[Saved data entries]
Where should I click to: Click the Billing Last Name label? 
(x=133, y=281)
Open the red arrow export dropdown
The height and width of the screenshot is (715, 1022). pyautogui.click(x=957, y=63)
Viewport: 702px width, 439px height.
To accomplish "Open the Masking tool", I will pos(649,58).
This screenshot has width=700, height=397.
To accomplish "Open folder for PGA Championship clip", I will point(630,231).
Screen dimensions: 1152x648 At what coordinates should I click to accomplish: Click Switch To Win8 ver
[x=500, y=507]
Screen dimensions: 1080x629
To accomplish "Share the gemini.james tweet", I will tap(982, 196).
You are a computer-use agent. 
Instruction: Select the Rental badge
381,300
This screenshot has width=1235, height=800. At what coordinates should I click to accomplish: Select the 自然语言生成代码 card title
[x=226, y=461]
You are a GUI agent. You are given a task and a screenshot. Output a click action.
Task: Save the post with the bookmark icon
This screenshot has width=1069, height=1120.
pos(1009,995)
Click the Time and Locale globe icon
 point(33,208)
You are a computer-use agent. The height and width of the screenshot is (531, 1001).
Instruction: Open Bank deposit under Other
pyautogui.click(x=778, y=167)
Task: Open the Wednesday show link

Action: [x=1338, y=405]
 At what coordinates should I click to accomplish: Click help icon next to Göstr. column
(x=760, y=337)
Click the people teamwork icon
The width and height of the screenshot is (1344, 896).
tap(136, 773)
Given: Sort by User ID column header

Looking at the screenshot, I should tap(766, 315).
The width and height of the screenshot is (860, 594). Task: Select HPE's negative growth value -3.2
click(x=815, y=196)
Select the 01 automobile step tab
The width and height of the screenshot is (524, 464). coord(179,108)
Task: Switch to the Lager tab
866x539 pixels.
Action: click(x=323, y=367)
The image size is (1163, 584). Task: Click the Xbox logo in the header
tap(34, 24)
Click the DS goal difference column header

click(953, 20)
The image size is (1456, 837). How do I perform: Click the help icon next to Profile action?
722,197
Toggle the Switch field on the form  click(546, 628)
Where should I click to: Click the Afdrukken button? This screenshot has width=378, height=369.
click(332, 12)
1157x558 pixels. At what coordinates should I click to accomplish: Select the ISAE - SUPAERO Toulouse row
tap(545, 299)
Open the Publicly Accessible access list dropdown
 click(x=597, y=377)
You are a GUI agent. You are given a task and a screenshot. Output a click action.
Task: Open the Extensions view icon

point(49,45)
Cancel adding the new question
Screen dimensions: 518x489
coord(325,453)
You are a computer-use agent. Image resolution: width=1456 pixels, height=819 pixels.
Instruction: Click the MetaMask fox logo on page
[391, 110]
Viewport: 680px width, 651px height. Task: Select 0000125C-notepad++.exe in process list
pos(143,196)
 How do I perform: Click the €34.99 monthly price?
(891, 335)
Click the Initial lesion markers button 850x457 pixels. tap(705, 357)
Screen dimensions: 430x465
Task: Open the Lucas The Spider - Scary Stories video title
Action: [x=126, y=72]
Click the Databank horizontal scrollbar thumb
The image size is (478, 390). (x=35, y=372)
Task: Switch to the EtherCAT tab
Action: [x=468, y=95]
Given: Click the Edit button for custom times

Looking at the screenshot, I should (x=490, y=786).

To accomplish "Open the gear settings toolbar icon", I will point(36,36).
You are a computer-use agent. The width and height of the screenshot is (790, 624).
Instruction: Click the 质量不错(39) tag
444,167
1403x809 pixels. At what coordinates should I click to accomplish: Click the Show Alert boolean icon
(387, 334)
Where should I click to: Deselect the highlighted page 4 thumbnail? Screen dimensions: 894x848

### [EXERCISE]
Reproduce the lines above. Leave each one as it is.

### [ANSWER SPACE]
Where should I click to: Click the Billing Last Name label? 
(x=133, y=281)
Open the red arrow export dropdown
The height and width of the screenshot is (715, 1022). pyautogui.click(x=957, y=63)
Viewport: 702px width, 439px height.
To accomplish "Open the Masking tool", I will pos(649,58).
This screenshot has width=700, height=397.
To accomplish "Open folder for PGA Championship clip", I will point(630,231).
Screen dimensions: 1152x648 At what coordinates should I click to accomplish: Click Switch To Win8 ver
[x=500, y=507]
Screen dimensions: 1080x629
To accomplish "Share the gemini.james tweet", I will tap(982, 196).
You are a computer-use agent. 
Instruction: Select the Rental badge
381,300
This screenshot has width=1235, height=800. At what coordinates should I click to accomplish: Select the 自然语言生成代码 card title
[x=226, y=461]
You are a GUI agent. You are given a task and a screenshot. Output a click action.
Task: Save the post with the bookmark icon
This screenshot has width=1069, height=1120.
pos(1009,995)
Click the Time and Locale globe icon
 point(33,208)
You are a computer-use agent. The height and width of the screenshot is (531, 1001).
Instruction: Open Bank deposit under Other
pyautogui.click(x=778, y=167)
Task: Open the Wednesday show link

Action: [x=1338, y=405]
 At what coordinates should I click to accomplish: Click help icon next to Göstr. column
(x=760, y=337)
Click the people teamwork icon
The width and height of the screenshot is (1344, 896).
tap(136, 773)
Given: Sort by User ID column header

Looking at the screenshot, I should tap(766, 315).
The width and height of the screenshot is (860, 594). Task: Select HPE's negative growth value -3.2
click(x=815, y=196)
Select the 01 automobile step tab
The width and height of the screenshot is (524, 464). coord(179,108)
Task: Switch to the Lager tab
866x539 pixels.
Action: click(x=323, y=367)
The image size is (1163, 584). Task: Click the Xbox logo in the header
tap(34, 24)
Click the DS goal difference column header

click(953, 20)
The image size is (1456, 837). How do I perform: Click the help icon next to Profile action?
722,197
Toggle the Switch field on the form  click(546, 628)
Where should I click to: Click the Afdrukken button? This screenshot has width=378, height=369.
click(332, 12)
1157x558 pixels. At what coordinates should I click to accomplish: Select the ISAE - SUPAERO Toulouse row
tap(545, 299)
Open the Publicly Accessible access list dropdown
 click(x=597, y=377)
You are a GUI agent. You are given a task and a screenshot. Output a click action.
Task: Open the Extensions view icon

point(49,45)
Cancel adding the new question
Screen dimensions: 518x489
coord(325,453)
You are a computer-use agent. Image resolution: width=1456 pixels, height=819 pixels.
Instruction: Click the MetaMask fox logo on page
[391, 110]
Viewport: 680px width, 651px height. Task: Select 0000125C-notepad++.exe in process list
pos(143,196)
 How do I perform: Click the €34.99 monthly price?
(891, 335)
Click the Initial lesion markers button 850x457 pixels. tap(705, 357)
Screen dimensions: 430x465
Task: Open the Lucas The Spider - Scary Stories video title
Action: [x=126, y=72]
Click the Databank horizontal scrollbar thumb
The image size is (478, 390). (x=35, y=372)
Task: Switch to the EtherCAT tab
Action: [x=468, y=95]
Given: Click the Edit button for custom times

Looking at the screenshot, I should (x=490, y=786).

To accomplish "Open the gear settings toolbar icon", I will point(36,36).
You are a computer-use agent. The width and height of the screenshot is (790, 624).
Instruction: Click the 质量不错(39) tag
444,167
1403x809 pixels. At what coordinates should I click to accomplish: Click the Show Alert boolean icon
(387, 334)
Where should I click to: Deselect the highlighted page 4 thumbnail? Screen dimensions: 894x848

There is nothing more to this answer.